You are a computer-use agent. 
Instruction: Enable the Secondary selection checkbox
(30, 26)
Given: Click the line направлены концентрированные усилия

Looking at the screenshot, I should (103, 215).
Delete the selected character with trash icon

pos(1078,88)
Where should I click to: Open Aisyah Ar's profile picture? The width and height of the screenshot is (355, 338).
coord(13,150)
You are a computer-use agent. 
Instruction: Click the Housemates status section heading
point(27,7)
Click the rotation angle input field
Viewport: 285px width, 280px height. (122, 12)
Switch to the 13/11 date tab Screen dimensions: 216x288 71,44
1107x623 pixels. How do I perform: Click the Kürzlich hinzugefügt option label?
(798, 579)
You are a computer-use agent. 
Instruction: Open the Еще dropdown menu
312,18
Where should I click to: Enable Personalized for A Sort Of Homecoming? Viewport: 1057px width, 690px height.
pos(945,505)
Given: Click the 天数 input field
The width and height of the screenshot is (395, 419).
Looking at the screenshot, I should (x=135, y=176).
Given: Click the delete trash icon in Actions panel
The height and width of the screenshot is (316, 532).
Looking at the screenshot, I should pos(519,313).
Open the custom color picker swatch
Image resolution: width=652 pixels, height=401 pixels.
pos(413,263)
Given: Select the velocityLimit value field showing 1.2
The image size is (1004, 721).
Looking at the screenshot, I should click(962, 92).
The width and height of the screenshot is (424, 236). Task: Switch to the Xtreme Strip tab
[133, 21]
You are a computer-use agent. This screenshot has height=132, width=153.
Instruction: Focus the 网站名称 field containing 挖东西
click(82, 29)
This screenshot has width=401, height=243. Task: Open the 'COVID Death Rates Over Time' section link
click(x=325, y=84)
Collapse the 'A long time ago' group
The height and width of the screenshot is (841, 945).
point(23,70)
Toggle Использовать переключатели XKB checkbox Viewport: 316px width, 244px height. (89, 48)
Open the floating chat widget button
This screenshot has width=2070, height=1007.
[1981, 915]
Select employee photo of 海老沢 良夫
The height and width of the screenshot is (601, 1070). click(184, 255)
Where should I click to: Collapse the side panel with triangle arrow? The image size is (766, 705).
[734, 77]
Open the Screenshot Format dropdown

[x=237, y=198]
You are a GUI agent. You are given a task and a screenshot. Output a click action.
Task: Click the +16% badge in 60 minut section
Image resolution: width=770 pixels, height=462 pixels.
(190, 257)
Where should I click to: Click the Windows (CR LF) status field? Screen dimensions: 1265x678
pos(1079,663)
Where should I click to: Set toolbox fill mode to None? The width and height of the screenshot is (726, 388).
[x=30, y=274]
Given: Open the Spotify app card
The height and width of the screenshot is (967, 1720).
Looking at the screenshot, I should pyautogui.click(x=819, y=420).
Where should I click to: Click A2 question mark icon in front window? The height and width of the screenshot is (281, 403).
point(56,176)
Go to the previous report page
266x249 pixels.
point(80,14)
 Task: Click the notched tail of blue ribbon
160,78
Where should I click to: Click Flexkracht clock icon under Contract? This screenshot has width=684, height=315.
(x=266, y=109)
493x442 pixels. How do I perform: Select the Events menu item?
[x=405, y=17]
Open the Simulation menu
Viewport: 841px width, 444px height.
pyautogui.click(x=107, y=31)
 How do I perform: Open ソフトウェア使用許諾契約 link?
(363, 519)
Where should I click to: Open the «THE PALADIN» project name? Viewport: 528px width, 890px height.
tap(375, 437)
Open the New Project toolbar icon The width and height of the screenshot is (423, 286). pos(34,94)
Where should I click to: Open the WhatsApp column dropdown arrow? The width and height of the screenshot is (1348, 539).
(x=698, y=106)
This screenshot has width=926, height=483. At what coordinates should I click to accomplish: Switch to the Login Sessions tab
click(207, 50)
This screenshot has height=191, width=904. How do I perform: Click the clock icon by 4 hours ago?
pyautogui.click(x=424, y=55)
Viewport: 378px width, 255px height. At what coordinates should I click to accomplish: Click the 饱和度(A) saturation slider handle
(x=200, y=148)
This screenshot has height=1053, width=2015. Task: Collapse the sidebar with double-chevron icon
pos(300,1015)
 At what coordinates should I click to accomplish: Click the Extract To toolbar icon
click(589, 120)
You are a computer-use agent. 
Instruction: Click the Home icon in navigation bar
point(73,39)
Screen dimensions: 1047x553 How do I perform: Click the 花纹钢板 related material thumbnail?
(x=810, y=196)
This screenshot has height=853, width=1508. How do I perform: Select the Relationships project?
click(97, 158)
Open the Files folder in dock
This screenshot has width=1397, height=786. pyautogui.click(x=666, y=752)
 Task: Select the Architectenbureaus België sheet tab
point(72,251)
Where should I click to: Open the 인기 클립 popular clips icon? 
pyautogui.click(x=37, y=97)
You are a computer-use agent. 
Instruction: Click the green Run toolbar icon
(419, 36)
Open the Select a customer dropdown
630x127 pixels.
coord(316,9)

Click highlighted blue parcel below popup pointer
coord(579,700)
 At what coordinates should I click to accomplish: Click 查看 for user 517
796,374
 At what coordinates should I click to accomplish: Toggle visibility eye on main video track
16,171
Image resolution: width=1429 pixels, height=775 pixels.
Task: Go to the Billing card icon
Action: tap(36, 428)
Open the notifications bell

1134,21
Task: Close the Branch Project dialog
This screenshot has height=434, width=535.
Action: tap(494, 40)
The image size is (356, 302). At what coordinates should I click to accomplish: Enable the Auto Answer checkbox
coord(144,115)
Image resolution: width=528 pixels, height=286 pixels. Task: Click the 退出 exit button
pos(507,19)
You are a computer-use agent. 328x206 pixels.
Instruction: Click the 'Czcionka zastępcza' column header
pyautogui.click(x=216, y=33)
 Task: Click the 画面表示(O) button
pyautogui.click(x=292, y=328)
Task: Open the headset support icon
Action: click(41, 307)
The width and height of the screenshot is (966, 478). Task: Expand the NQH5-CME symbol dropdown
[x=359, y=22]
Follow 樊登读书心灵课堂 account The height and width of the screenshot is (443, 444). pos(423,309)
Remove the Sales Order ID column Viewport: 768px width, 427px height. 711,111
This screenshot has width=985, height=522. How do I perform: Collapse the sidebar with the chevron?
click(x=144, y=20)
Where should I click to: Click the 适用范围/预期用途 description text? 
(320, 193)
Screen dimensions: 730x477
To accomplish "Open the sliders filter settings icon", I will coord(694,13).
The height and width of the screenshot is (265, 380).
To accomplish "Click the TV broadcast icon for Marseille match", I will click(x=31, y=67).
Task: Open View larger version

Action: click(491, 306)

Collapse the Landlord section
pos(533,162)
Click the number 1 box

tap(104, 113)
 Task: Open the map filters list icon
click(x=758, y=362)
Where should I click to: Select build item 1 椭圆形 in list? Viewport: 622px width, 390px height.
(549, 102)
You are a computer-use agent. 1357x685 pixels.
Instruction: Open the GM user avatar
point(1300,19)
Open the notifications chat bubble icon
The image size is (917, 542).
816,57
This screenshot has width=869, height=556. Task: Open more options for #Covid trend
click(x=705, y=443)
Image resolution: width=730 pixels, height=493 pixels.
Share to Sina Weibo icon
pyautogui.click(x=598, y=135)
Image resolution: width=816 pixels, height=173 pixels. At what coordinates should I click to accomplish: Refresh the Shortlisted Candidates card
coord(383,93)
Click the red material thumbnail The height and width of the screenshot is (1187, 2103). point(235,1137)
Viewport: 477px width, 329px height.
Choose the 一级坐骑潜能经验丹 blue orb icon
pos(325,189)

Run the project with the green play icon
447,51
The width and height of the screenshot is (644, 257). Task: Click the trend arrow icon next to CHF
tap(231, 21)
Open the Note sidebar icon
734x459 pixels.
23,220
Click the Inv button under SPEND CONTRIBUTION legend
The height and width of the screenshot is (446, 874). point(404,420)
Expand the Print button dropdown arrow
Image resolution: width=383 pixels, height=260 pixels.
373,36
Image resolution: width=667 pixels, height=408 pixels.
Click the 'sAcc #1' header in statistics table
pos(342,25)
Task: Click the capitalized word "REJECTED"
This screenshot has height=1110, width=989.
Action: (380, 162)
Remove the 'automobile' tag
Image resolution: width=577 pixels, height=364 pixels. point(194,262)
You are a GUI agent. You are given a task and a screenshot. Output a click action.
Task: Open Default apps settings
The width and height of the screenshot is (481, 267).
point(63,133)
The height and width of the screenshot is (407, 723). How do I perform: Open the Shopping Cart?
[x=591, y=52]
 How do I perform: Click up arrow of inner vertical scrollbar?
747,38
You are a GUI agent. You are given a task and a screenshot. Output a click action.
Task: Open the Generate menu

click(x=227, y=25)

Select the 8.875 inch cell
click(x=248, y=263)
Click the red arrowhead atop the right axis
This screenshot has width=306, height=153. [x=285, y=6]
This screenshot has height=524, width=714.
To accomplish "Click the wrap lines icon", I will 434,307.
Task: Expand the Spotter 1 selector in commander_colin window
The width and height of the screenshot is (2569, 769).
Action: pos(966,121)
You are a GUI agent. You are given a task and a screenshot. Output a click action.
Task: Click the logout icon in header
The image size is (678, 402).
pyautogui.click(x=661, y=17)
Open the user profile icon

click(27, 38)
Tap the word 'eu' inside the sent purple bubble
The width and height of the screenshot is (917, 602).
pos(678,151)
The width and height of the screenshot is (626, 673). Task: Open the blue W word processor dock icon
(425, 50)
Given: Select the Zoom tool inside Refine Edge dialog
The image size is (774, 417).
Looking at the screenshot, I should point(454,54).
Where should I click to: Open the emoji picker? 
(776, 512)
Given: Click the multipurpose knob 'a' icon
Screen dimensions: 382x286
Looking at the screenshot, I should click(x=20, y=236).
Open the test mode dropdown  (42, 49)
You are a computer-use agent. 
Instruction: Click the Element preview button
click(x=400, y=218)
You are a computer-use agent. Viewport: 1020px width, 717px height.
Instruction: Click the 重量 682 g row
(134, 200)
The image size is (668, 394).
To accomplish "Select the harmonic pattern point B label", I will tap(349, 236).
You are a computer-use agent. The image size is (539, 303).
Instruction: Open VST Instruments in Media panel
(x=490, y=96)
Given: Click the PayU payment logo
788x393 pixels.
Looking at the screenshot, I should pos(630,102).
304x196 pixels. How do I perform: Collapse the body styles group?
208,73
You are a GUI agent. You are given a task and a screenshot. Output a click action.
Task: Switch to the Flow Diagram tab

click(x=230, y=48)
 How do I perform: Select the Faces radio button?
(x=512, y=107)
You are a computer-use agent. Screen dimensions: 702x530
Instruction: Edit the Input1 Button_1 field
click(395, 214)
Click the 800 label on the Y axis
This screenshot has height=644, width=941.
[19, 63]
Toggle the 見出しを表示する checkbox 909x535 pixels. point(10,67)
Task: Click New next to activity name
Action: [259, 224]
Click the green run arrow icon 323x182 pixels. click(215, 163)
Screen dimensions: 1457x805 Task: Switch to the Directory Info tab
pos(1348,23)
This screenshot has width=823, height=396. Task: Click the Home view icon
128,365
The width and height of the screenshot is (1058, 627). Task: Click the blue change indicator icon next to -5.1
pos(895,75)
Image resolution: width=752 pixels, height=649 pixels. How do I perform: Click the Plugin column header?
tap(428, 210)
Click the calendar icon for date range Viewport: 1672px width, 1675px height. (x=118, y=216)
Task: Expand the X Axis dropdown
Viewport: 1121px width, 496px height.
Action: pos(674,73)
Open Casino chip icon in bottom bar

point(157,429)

> _EXERCISE_
Take the rows from the line that has "Click the calendar" through the last row, and write those lines again with "dropdown" changed to "menu". Leave everything else in them the same.

> _SOLUTION TO THIS EXERCISE_
Click the calendar icon for date range Viewport: 1672px width, 1675px height. (x=118, y=216)
Task: Expand the X Axis menu
Viewport: 1121px width, 496px height.
Action: pos(674,73)
Open Casino chip icon in bottom bar

point(157,429)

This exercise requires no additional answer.